The time for discussion and comments doesn't have to be over! Please, if you have any remaining questions or thoughts on these papers, share them with the rest of us on the class mailing list!
You can find my slides in PowerPoint format right here.
A lot of our class discussion seemed to center on speculation as to whether subsets of the Web devoted to particular topics generally share a similiar structure. I think that if we examine the subset of the Web that contains only pages with a particular term, then random graph theory implies that we should still have a single large component. However, it is not at all clear to me that the structure of this component will be such that running PageRank on it is quite as meaningful.
Heather and I discussed the query-dependent PageRank idea quite a bit with each other after class, and we reached the conclusion that the authors greatly underestimate the importance of combining words in multiple-word queries. Almost every useful query does contain multiple words, and those words usually seem to have a close association with each other.
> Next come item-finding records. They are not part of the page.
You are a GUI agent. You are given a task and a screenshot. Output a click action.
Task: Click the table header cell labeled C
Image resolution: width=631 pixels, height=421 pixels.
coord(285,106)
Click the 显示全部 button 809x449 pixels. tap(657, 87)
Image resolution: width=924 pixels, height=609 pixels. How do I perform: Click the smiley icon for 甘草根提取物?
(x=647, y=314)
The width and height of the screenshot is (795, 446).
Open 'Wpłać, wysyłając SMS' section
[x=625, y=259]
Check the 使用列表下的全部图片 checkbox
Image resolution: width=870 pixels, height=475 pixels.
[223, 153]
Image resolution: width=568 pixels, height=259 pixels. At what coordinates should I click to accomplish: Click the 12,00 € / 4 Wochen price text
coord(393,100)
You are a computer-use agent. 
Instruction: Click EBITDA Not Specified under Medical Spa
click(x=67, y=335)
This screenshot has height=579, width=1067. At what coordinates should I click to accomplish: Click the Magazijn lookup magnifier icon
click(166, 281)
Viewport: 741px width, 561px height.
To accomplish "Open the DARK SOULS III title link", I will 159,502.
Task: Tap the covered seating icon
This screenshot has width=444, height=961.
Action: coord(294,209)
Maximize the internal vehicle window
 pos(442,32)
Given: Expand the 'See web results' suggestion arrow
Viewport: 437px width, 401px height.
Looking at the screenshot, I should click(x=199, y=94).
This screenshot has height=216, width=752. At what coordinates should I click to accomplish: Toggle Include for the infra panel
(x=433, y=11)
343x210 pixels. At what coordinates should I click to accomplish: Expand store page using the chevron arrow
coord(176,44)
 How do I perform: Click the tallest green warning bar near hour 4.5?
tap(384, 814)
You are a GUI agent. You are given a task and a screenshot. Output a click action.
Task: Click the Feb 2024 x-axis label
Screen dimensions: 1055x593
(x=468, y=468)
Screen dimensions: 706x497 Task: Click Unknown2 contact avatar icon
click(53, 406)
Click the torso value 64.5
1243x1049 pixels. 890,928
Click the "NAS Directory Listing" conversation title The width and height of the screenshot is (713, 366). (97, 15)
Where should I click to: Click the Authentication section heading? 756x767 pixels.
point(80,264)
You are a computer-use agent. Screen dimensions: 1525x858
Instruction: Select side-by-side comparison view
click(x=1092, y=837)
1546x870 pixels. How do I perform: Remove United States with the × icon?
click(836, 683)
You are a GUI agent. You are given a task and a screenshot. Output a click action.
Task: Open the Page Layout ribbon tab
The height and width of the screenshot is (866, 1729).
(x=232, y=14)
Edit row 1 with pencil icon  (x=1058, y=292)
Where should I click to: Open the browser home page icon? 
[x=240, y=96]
What happens if you search for "Kelley Blue Book" in the QD-PageRank system? Can we expect the "blue" Web and the "book" Web to have any meaningful relationship with one another? Would the "blue" Web have any coherent structure? Are there pages about the world of blue?
Here's some food for thought: Handling multiple query terms is hard enough in English. What about languages that build up complex thoughts through the addition of prefixes and suffixes? In such a language, the possible space of "words" is far beyond the capacity of any computer system to manage. The ability to search for parts of a word becomes vital. How can a crawler or search engine cope with this situation?
Here's a collection of resources and other things to look at that I feel might be useful if this topic stirs your interest:
Here is the Perl source code that I wrote as a simulation of Prof. Menczer's generative model. It produces Pajek files as output. Please feel free to mess with the code--and double-check my understanding of the model!
The presentations by Monika Henzinger and Steve Lawrence that Prof. Börner linked to on the course home page really are quite interesting. In particular, Henzinger presents some very interesting results on random walks and the connections between top-level domains.
This is the textbook we used last year in Prof. Menczer's course on Web mining. There's a lot of useful content in the book itself, and the bibliography is particularly helpful.
This is the original PageRank paper, and it's quite accessible.
Prof. Menczer has quite a few papers related to topical Web crawlers, which you can find in the papers section of his home page.